When Granite State Democrats united to oppose a state law keeping biological males out of girls sports earlier this year, they were gambling against the odds. Polls at the time showed New Hampshire voters overwhelmingly supported the law, and an even larger number supported keeping males out of girls locker rooms and bathrooms.
Meanwhile, every single Democrat in the legislature voted against the GOP-sponsored “Fairness in Women’s Sports Act” when it advanced through the House in March and when it passed the Senate in May — a risky political move.
Now, New Hampshire Democrats could be losing that bet. A new poll released Monday finds Granite Staters still oppose biological males in girls sports.
At the national level, the Trump campaign is running ads targeting Vice President Kamala Harris over her support for taxpayer-funded sex change operations for illegal aliens in prison.
“I support policies ensuring that federal prisoners and detainees are able to obtain medically necessary care for gender transition, including surgical care, while incarcerated or detained,” Harris said in 2019.
Political professionals say the ad is one of the most effective of the 2024 cycle.
“It’s one of the issues where Democrats are furthest from the center of the country,” GOP advertising guru Brad Todd told The New York Times. “They are doing something that is totally illogical to appease a tiny slice that is very radical in their base.”
And 69 percent of Americans told Gallup last year that “transgender athletes should only be allowed to compete on sports teams that conform with their birth gender.”
In New Hampshire, the new NHJournal/Praecones Analytica poll asked if voters would be more or less likely to support a legislator who voted to allow males who identify as female to play on girls sports teams. Only 15 percent said “more likely,” while 54 percent said “less likely” — more than three times more favorable for the GOP.
That tracks a May 2024 poll of Granite Staters finding that 59 percent supported separate sports teams for biological girls and boys, and 74 percent supported separate bathrooms and locker rooms.
Every Democrat in the legislature voted against both.
Republicans running for state House and Senate seats are using the issue as proof that the Democrats they’re running against are too extreme for local voters.
It’s also a point of division in the race for governor. Former Manchester Mayor Joyce Craig is with her fellow Democrats in demanding that males who identify as females be treated like biological females.
“I trust our experts, the NHIAA (New Hampshire Interscholastic Athletic Association), to set the rules and feel strongly that we shouldn’t be putting forward divisive policies–blanket, one size fits all, divisive policies–that prohibit people from playing sports,” Craig told WMUR on Sunday.
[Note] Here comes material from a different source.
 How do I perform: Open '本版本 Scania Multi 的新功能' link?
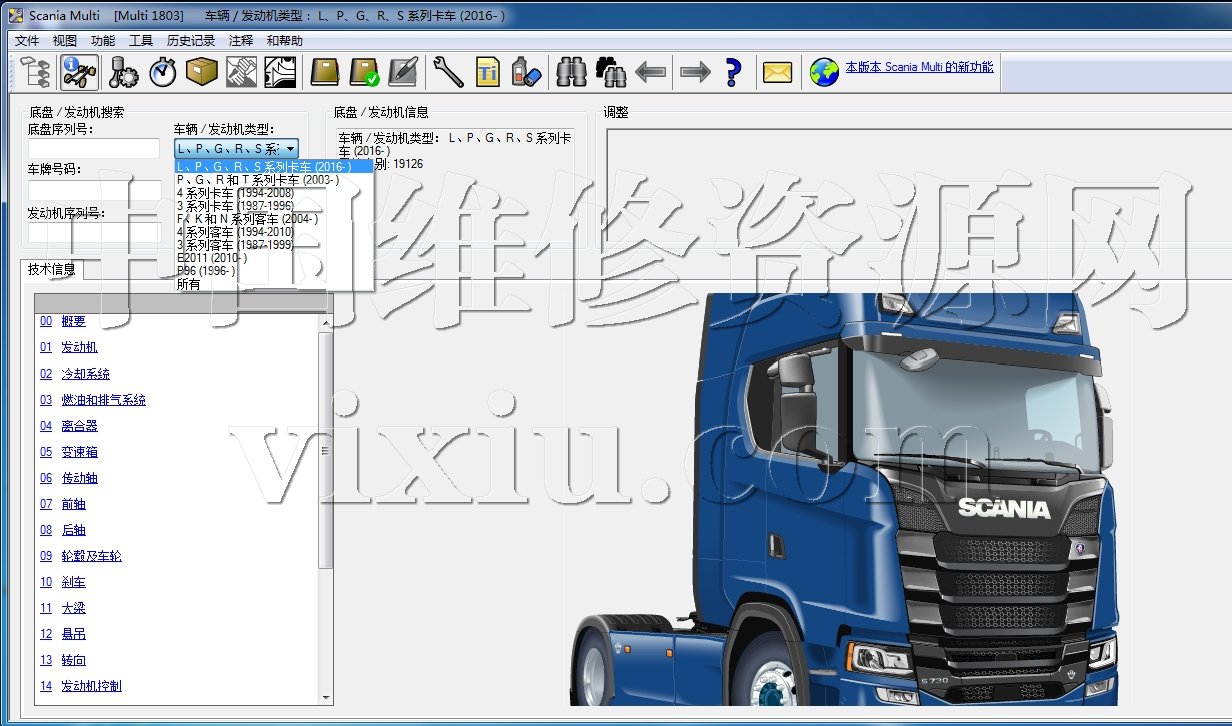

The NHIAA allows male athletes to identify as girls and play on girls teams, only requiring that they play as a girl for the entire season.
Republican Kelly Ayotte, on the other hand, supports allowing girls to have teams of their own.
“As the proud mom of a three-sport state champion female athlete, I believe protecting women’s sports is a matter of fairness,” Ayotte said when New Hampshire’s law went before a federal judge in August. “Women fought for decades to achieve that fairness through Title IX. When I am governor, New Hampshire’s female athletes will have a champion in the Corner Office.”
Gov. Chris Sununu signed the “Fairness in Women’s Sports Act” into law in July. But a court challenge and several high-profile incidents have kept the issue in the spotlight as Tuesday’s election approaches.
In August, U.S. District Court Judge Landya McCafferty issued a temporary restraining order allowing a biological male, Parker Tirrell, 15, to keep competing in girls soccer at Plymouth Regional High School.
That ruling led to a national news story out of Bow, N.H., when a group of local parents attended the game against Plymouth High wearing pink wristbands with “XX” drawn on them. They said it was a silent show of solidarity in support of girls-only competition. The Bow School District responded by slapping two of the parents with no-trespass orders, generating more headlines.
The banished parents in turn filed their own lawsuit on First Amendment grounds, leading to more news coverage.
Meanwhile, players on two girls’ teams have gone a step further and boycotted games where they were slated to face off against Kearsarge Regional High School. Its goalie is Maelle Jacques, a biological male who made headlines after winning the state girls’ high jump competition earlier this year.
Jacques’ presence in girls sports later attracted even more attention when the player’s father, Marc Jacques, was convicted on federal charges for allegedly possessing at least 200 child sex abuse images and video files, many of which he uploaded to the social media platform, Kik.
Marc Jacques, who had been attending girls’ soccer games while awaiting the day he was to turn himself into prison, has since been rearrested on more child pornography charges — a development that only pushed the issue still further into the spotlight.
Earlier this year, as the Republican-backed law was being debated in Concord, most Democrats doubted the matter would generate such a constant cycle of news.
When Rep. Timothy Horrigan (D-Durham) testified against the bill before it came up for a committee vote, he dismissed his GOP colleagues’ concerns as unimportant.
“A lot of these cases, they are pretty obscure competitions that normally sports fans wouldn’t be paying much attention to,” Horrigan said at the time.
The issue doesn’t appear to be “obscure” anymore.